Voltaire, in his Ignorant Philosopher, observes that, "It would be very singular that all nature, and all the planets should obey eternal laws, and that there should be a little animal, five feet high, who in contempt of these laws, should act as he pleased, solely according to his caprice." To this Dr. Beattie replies, "Singular! aye, singular indeed. So very singular, that yours, Sir, if I mistake not, is the first human brain that ever conceived such a notion. If man be free, no body ever dreamed that he made himself so, in contempt of the laws of nature; it is in consequence of a law of nature that he is a free agent. But passing this, let us attend to the reasoning. The planets are not free agents ;-therefore it would be very singular that man should be one. Not a whit more singular, than that the same animal of five feet should perceive, and think, and read, and write, and speak ; attributes which no astronomer of my acquaintance has

ever supposed to belong to the planets, notwithstanding their brilliant appearance, and stupendous magnitude."*

Fatalism is certainly a proper appendage of Atheism, but the writer, who, believing in a God, introduces him as the moral Governor of the universe, legislating for the intelligent beings he has created, and then represents him as laying those beings under the necessity of breaking his laws, seems, if there be a crime and folly greater than Atheism, to be guilty of that folly and that crime. As, upon the principles of Necessity, there can be no such thing as sin, so there can be no such thing as repentance. We might as well call a man to repentance, because he had been struck down by lightning, or because his head had been broken by a falling tile, as for any action of his life. To settle the controversy between the advocates of Fatalism, and the advocates of the freedom of human actions, to his own satisfaction, every man needs only to retrace the principles of his own conduct.
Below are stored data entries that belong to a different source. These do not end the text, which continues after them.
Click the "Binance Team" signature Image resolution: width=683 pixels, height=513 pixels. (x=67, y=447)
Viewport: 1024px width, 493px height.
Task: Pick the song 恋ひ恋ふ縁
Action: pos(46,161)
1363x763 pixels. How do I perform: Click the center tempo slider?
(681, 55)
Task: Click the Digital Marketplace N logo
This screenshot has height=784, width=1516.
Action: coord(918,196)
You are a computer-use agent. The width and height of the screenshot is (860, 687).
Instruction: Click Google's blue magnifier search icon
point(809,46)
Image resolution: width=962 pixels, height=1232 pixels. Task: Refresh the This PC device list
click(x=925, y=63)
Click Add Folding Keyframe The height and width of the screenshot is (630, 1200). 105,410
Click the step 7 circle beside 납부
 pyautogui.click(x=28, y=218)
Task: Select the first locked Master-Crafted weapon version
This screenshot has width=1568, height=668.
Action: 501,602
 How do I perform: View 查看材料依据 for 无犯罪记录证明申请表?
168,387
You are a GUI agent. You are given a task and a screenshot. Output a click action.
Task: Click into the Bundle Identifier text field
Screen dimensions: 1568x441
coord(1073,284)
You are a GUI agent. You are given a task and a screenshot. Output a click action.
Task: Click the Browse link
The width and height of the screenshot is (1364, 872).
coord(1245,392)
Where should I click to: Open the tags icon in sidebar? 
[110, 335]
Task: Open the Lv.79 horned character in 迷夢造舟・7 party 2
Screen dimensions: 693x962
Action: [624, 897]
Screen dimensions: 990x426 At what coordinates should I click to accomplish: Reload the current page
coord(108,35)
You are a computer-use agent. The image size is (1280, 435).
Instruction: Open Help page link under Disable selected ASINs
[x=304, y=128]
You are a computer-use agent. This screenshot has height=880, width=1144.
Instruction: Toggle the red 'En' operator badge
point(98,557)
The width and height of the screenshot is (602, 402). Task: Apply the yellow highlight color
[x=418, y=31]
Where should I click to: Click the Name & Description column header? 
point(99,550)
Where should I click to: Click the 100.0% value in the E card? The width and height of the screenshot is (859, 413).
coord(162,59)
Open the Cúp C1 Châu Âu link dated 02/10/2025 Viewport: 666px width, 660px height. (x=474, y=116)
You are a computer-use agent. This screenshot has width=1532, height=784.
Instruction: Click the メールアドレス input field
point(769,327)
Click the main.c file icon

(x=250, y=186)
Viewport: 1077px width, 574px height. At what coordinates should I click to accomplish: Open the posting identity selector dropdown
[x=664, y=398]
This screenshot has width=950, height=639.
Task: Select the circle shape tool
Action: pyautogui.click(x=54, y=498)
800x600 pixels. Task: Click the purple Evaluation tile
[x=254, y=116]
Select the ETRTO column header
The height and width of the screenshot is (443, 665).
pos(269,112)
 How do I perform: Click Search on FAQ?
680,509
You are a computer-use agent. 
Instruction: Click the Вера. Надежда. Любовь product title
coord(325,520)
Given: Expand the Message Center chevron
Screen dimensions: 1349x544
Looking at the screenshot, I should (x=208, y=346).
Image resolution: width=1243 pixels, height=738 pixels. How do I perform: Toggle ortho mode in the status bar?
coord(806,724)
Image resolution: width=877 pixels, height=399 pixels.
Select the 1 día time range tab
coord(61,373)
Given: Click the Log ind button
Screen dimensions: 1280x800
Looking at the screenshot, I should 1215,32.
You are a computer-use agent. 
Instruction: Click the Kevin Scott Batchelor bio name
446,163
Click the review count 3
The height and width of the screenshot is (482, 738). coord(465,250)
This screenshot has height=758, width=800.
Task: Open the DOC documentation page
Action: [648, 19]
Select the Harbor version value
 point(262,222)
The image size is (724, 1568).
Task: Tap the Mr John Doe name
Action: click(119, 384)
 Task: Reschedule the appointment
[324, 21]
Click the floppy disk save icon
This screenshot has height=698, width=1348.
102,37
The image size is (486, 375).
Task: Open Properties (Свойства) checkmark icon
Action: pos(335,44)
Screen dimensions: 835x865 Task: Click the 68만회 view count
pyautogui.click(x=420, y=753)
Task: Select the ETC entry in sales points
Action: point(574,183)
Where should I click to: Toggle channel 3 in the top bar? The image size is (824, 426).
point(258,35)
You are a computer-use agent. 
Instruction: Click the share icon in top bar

He who is conscious to himself that the motives of his actions spring up in his own mind, that he acted, because he wished to act, and abstained from acting, because he wished to abstain; or, that he preferred acting in one way, to acting in another; chose one line of conduct, and rejected another, because he was influenced by motives, and not impelled by force, has, in his own experience, a demonstration of the freedom of his volitions and actions. When he reviews his actions, and examines them by the rules of moral rectitude, he approves what he perceives to have been right, and condemns what he sees to have been wrong. In this process every reflecting man is able to

Essay on Truth, Part 2, Chap. 11, 3 Note.-The doctrine of Necessity is solidly confuted in the Essay on the Principles of Common Sense.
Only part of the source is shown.